(Word and element location records)
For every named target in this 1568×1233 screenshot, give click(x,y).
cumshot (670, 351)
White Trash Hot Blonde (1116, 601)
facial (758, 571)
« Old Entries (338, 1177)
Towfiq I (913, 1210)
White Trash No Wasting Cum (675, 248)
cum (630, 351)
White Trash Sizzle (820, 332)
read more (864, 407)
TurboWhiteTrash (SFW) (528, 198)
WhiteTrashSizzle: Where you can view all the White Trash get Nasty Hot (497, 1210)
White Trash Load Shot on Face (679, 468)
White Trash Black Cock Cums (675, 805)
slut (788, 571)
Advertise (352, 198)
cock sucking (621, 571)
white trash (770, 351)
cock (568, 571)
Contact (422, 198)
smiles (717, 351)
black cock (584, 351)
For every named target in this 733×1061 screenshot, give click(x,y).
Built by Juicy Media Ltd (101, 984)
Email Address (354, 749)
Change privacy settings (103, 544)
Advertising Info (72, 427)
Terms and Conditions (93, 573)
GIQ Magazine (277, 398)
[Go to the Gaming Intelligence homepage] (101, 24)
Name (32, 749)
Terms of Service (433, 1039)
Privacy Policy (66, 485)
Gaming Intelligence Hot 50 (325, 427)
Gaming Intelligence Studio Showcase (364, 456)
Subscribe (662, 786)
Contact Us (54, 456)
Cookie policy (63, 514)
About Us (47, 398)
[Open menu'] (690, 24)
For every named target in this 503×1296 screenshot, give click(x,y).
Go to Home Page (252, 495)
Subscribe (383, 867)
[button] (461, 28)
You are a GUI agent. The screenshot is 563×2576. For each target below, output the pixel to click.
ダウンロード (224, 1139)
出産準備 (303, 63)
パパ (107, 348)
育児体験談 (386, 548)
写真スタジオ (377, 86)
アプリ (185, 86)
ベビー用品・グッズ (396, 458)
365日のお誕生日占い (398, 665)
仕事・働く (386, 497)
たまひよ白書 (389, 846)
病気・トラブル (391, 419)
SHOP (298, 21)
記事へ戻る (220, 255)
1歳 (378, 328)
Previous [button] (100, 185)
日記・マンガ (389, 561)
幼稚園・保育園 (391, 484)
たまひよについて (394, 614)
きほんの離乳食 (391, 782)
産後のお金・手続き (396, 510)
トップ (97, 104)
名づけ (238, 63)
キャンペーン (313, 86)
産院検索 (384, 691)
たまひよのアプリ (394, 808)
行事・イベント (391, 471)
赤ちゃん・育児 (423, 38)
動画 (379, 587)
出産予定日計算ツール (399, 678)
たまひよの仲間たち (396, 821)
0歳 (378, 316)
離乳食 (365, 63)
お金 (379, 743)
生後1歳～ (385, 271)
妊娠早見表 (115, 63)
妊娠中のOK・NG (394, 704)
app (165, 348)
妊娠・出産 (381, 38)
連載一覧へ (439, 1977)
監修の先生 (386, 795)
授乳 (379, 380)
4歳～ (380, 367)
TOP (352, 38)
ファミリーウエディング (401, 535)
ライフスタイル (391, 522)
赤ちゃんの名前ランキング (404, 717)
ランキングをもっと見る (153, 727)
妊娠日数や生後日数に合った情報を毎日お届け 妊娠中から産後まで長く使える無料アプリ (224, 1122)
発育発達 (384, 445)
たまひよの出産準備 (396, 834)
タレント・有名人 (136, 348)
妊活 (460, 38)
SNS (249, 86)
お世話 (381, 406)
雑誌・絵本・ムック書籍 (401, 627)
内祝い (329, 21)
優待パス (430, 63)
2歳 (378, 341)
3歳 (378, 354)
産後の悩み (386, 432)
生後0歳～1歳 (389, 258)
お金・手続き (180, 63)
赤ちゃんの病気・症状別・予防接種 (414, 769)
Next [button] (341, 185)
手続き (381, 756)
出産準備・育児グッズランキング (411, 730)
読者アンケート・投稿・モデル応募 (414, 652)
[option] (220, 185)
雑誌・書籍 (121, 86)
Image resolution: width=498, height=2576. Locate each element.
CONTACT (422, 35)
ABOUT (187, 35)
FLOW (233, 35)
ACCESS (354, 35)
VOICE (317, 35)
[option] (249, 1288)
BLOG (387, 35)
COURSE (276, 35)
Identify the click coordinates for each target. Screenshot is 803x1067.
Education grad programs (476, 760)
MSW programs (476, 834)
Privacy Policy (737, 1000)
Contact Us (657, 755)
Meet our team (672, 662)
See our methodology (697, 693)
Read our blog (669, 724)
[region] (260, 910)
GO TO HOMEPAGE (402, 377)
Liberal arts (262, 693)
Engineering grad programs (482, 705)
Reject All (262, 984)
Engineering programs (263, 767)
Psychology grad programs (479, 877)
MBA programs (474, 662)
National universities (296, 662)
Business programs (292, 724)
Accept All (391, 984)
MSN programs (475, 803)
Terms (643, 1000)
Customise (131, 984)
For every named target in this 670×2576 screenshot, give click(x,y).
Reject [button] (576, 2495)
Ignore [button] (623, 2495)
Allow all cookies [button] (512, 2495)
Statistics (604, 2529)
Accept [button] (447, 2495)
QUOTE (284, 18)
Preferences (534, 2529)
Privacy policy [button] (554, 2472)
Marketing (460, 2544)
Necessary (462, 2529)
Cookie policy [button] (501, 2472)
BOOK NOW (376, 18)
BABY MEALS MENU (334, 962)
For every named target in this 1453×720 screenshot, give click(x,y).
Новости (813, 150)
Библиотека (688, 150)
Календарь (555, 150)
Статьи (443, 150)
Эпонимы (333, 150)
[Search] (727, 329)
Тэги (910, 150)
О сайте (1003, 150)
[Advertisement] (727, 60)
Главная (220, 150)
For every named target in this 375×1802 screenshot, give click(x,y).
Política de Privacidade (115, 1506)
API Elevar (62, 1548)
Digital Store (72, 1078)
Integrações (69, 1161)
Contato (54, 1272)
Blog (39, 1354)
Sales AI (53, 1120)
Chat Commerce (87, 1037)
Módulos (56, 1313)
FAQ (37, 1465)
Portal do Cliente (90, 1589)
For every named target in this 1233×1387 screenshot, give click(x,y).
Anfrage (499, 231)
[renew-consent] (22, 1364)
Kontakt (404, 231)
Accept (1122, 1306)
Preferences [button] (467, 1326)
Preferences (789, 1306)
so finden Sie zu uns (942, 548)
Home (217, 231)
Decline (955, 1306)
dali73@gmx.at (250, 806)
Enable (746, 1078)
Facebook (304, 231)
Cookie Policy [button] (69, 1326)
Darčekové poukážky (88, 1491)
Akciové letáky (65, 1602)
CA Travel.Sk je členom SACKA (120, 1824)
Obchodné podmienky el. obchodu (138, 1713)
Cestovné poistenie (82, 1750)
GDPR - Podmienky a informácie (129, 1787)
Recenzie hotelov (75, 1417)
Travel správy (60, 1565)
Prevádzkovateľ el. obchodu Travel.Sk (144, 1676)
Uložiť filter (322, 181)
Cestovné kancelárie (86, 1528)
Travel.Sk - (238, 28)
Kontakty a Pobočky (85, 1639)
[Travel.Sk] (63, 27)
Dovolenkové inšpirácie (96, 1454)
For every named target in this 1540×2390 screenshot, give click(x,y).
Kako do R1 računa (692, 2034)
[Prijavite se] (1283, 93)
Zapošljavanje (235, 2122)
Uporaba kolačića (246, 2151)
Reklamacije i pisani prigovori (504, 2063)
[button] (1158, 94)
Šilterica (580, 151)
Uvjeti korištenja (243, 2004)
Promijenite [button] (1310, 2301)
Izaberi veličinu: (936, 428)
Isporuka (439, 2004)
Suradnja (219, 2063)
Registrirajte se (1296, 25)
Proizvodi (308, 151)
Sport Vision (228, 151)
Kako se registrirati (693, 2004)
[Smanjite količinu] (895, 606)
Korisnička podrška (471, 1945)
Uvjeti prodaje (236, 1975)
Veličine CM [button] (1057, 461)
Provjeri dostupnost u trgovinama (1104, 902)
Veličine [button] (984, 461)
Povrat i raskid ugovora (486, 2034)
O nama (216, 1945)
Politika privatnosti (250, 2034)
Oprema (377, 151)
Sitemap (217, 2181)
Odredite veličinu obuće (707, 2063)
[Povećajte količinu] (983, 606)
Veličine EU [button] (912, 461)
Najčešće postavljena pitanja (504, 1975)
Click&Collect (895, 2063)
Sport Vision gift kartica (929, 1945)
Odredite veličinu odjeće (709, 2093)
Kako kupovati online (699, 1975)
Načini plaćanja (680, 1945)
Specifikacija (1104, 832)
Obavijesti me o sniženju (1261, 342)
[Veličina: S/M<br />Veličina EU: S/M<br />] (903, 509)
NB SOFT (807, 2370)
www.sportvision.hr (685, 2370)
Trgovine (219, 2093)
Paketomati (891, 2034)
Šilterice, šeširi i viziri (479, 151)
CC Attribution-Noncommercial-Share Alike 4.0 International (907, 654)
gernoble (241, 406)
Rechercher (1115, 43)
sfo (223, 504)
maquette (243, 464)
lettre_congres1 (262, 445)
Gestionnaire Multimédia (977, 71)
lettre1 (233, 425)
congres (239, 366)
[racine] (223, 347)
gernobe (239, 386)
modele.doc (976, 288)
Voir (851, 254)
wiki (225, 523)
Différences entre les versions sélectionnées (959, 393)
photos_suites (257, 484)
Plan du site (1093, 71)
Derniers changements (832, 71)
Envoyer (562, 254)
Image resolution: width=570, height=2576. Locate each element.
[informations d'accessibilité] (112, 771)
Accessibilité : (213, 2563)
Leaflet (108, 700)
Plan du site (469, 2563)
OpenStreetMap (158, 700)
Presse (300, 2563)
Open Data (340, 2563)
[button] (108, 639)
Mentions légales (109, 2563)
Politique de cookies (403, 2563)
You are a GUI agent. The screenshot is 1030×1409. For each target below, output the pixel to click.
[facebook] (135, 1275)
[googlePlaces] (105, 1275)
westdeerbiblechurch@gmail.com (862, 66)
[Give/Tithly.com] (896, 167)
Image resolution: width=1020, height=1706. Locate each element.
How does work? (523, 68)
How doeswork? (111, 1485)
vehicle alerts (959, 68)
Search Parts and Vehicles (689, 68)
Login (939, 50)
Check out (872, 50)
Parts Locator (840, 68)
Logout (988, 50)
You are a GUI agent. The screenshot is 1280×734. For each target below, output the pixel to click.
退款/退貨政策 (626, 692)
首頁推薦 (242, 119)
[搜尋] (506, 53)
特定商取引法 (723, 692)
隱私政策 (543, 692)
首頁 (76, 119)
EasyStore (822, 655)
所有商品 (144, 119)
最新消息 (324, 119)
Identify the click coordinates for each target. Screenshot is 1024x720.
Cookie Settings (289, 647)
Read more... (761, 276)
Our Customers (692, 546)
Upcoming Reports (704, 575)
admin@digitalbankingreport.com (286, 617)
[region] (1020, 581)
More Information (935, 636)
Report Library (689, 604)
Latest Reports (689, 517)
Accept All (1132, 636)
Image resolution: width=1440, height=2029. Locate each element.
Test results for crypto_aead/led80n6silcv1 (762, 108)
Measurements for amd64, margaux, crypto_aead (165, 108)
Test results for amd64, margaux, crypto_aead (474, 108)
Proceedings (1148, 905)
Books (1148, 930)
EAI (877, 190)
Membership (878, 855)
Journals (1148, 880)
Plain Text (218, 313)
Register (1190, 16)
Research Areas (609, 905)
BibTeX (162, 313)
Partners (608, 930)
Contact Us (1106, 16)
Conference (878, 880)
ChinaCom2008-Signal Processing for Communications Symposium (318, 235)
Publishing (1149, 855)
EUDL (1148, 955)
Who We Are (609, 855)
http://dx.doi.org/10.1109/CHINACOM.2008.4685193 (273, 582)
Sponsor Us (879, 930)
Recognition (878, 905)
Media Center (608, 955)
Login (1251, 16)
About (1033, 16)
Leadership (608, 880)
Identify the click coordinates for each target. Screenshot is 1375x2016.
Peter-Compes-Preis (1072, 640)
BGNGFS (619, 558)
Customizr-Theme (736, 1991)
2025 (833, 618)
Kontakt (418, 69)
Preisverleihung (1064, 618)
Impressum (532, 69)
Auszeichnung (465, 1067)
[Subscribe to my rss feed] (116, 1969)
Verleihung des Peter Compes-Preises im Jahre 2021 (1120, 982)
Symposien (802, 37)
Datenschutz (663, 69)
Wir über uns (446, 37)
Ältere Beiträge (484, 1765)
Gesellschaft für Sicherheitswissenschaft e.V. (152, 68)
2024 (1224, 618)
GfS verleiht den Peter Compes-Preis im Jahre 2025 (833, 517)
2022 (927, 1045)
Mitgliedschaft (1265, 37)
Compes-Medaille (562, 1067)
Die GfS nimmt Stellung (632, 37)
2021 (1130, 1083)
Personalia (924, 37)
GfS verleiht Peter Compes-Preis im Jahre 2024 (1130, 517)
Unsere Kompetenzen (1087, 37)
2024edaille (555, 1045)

* _WRITTEN EXERCISE_
Format everything in the material from the line containing "Terms of Service (433, 1039)" down to the line containing "SHOP (298, 21)", both included, as a numbered list with blank lines left out.

* _SOLUTION TO THE PROBLEM_
1. Terms of Service (433, 1039)
2. Privacy Policy (66, 485)
3. Gaming Intelligence Hot 50 (325, 427)
4. Gaming Intelligence Studio Showcase (364, 456)
5. Subscribe (662, 786)
6. Contact Us (54, 456)
7. Cookie policy (63, 514)
8. About Us (47, 398)
9. [Open menu'] (690, 24)
10. For every named target in this 503×1296 screenshot, give click(x,y).
11. Go to Home Page (252, 495)
12. Subscribe (383, 867)
13. [button] (461, 28)
14. You are a GUI agent. The screenshot is 563×2576. For each target below, output the pixel to click.
15. ダウンロード (224, 1139)
16. 出産準備 (303, 63)
17. パパ (107, 348)
18. 育児体験談 (386, 548)
19. 写真スタジオ (377, 86)
20. アプリ (185, 86)
21. ベビー用品・グッズ (396, 458)
22. 365日のお誕生日占い (398, 665)
23. 仕事・働く (386, 497)
24. たまひよ白書 (389, 846)
25. 病気・トラブル (391, 419)
26. SHOP (298, 21)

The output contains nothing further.